§ Seu objetivo
Responda com base no trecho sobre o materialismo histórico e dialético:
1. Para Hegel, em que consiste a história?
2. Na citação de Engels, onde residia a verdade em Hegel?
3. Segundo a citação de Novack, o que Marx e Engels alcançaram ao libertar a dialética da casca do idealismo de Hegel?

§ Trecho citado
+-------+

O materialismo histórico e dialético desenvolvido por Marx e Engels surge como uma superação da oposição entre o hegelianismo – que vê a evolução histórica de forma idealista – e o materialismo vulgar, baseado no empirismo. Para Hegel, a história consiste num desenvolvimento do Espírito Absoluto, um tipo de razão metafísica inconsciente da qual os homens e sua história são apenas os agentes. O “estado social” determinaria o movimento histórico, e isso é a realização do Espírito Absoluto, e a evolução social é explicada pela passagem deste a uma fase superior. Como vemos, é uma explicação idealista, pois funda a causa do mundo em uma concepção metafísica.

Em relação à filosofia precedente, a filosofia hegeliana apresentava um aspecto revolucionário. Como diz Engels:

“Em Hegel, a verdade que a filosofia procurava conhecer já não era uma coleção de teses dogmáticas fixas que, uma vez descobertas, bastaria guardar de memória; agora a verdade residia no próprio processo do conhecimento, através do longo desenvolvimento histórico da ciência, que sobe, dos degraus inferiores, até os mais elevados do conhecimento, sem porém, alcançar jamais, com o desenvolvimento de uma pretensa verdade absoluta, um nível em que já não se possa continuar avançando, em que nada mais reste senão cruzar os braços e contemplar a verdade absoluta conquistada.” (ENGELS, Ludwig Feuerbach e o fim da filosofia clássica alemã)  

Contudo, para que a dialética pudesse explicar o mundo, era preciso escapar ao idealismo: “Hegel, como bom idealista que era, impregnou a dialética desenvolvida de idealismos e elementos místicos, ao defender que a essência da realidade estava embasado nas idéias. Dessa forma, a “revolução das ideias” seria capaz de arrastar consigo a realidade: “O Espírito é a causa do mundo” (Enciclopédia de Hegel). Marx e Engels libertaram a dialética da casca do idealismo de Hegel, alcançando então seu oposto: o materialismo.” (NOVACK).

+-------+

§ Dados fornecidos
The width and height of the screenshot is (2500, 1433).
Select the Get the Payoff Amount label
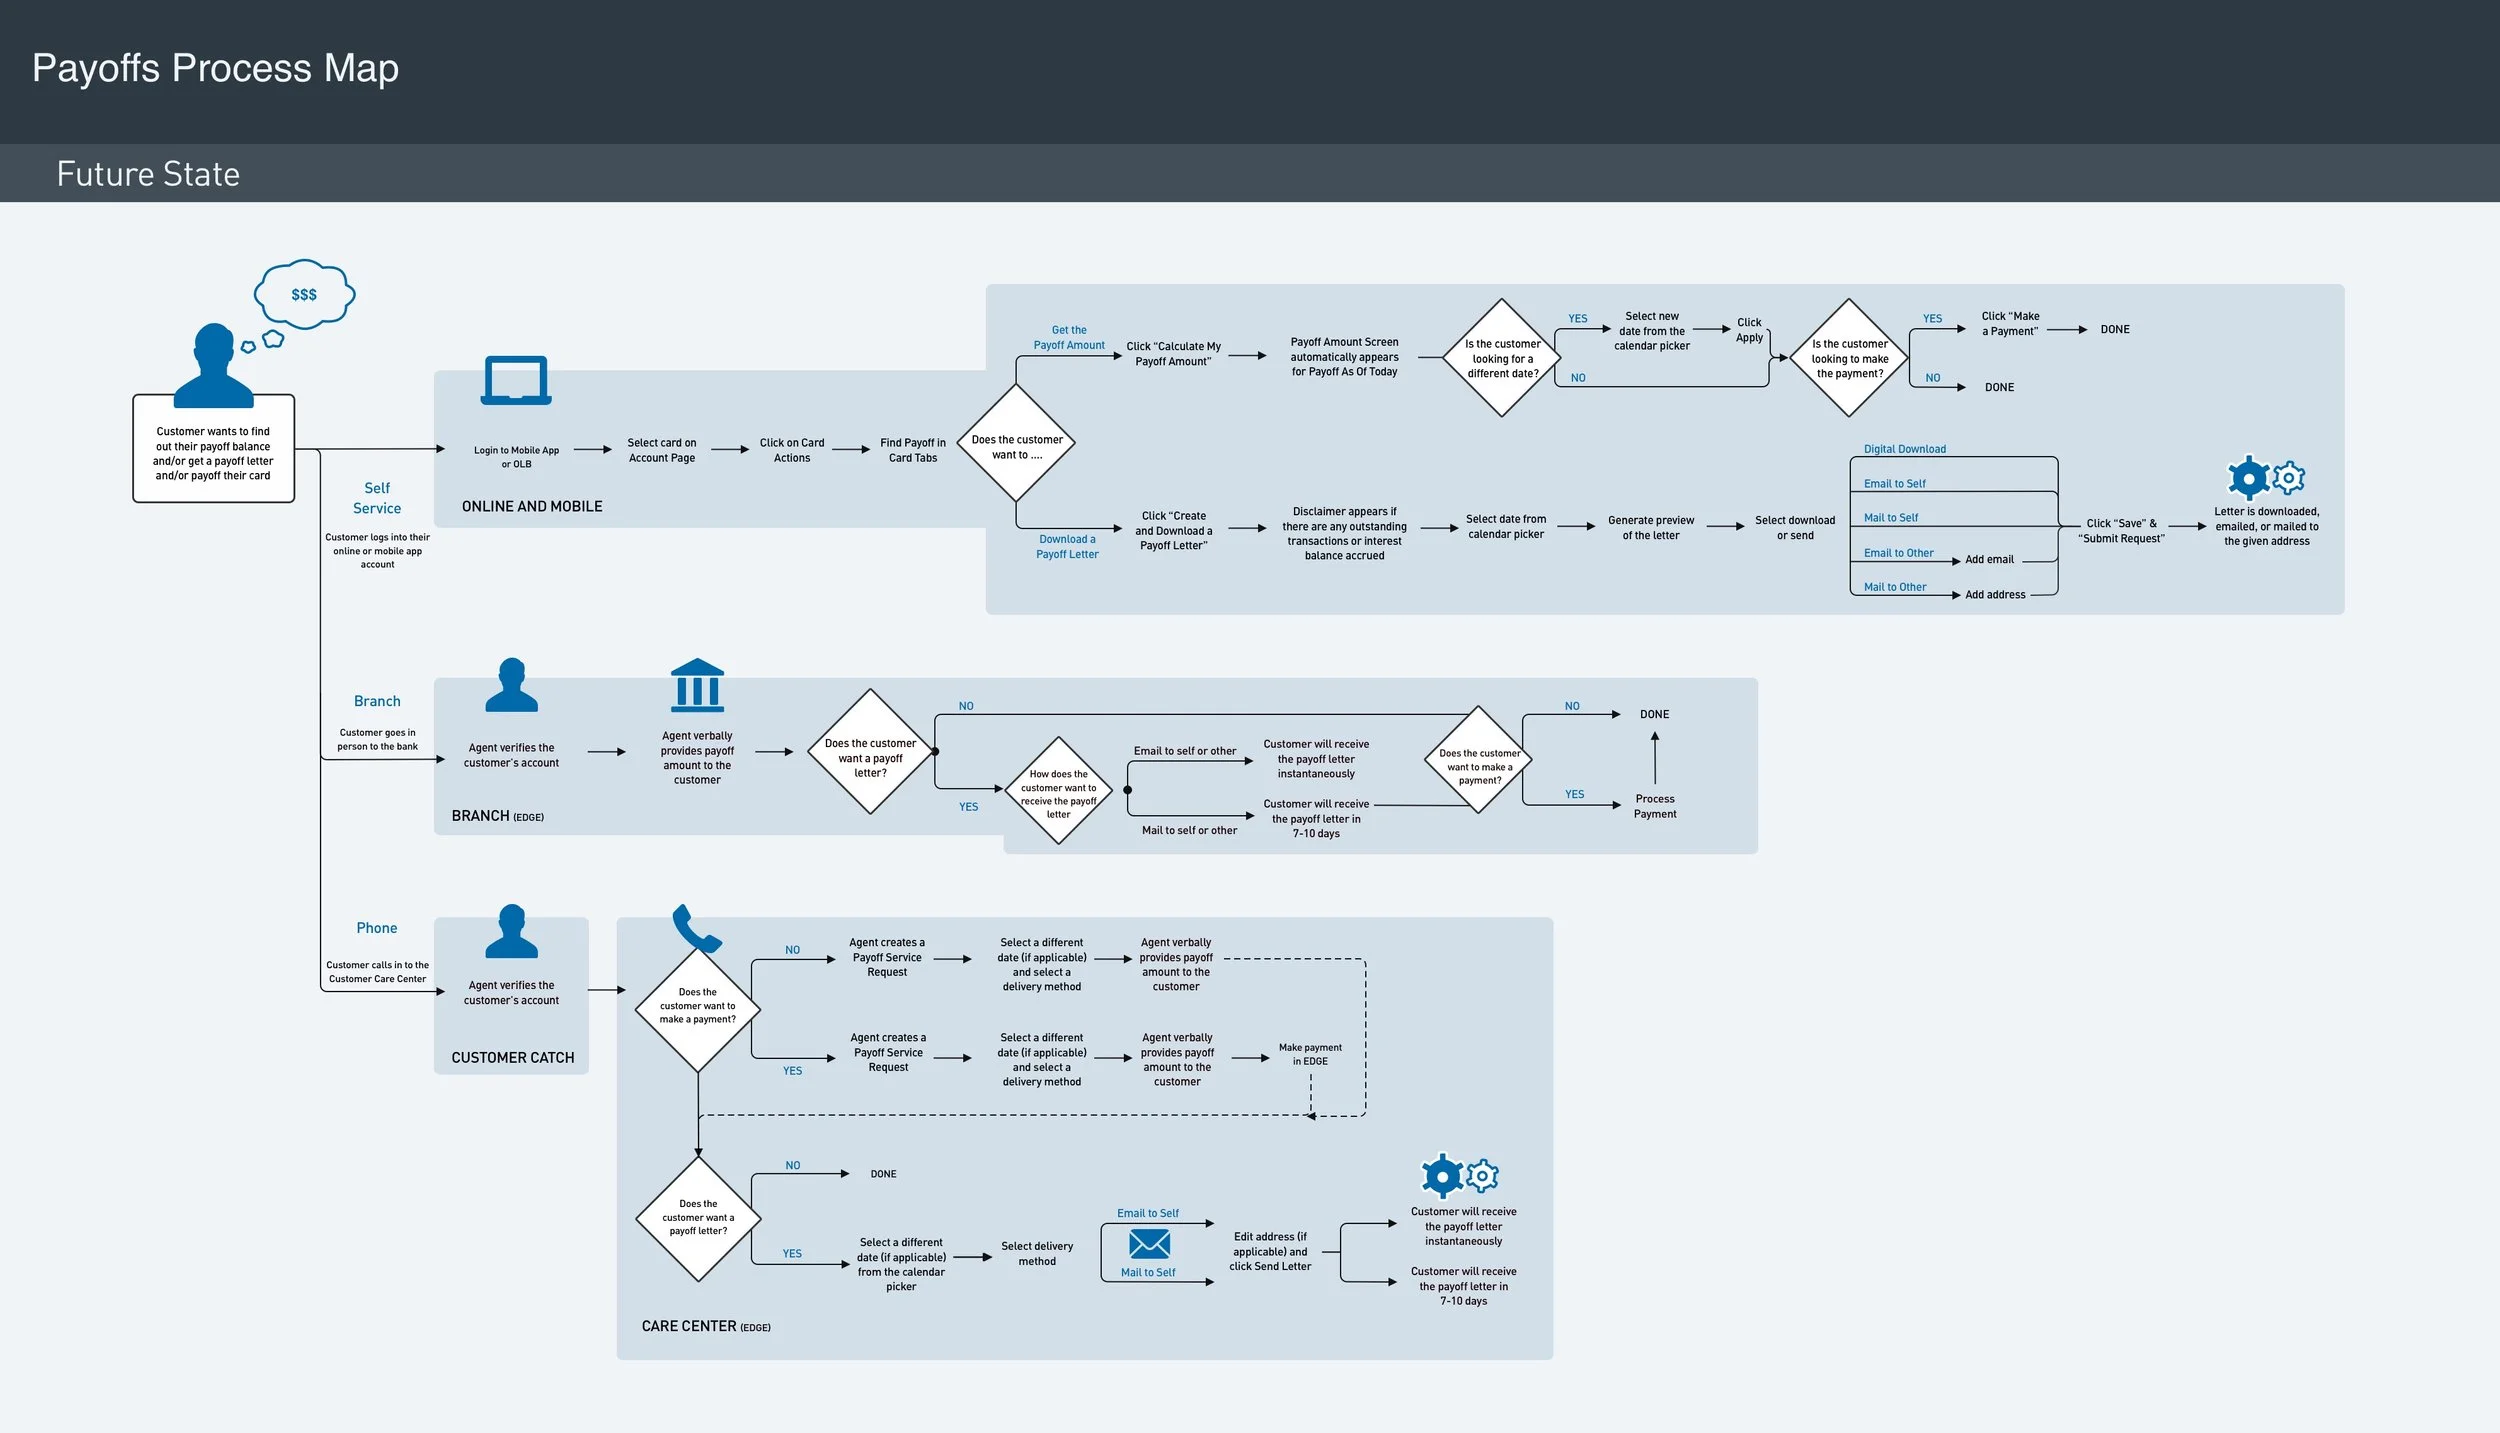1069,337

+-------+

§ Resposta escrita
1. Num desenvolvimento do Espírito Absoluto, um tipo de razão metafísica inconsciente da qual os homens e sua história são apenas os agentes.
2. No próprio processo do conhecimento, através do longo desenvolvimento histórico da ciência.
3. O oposto do idealismo: o materialismo.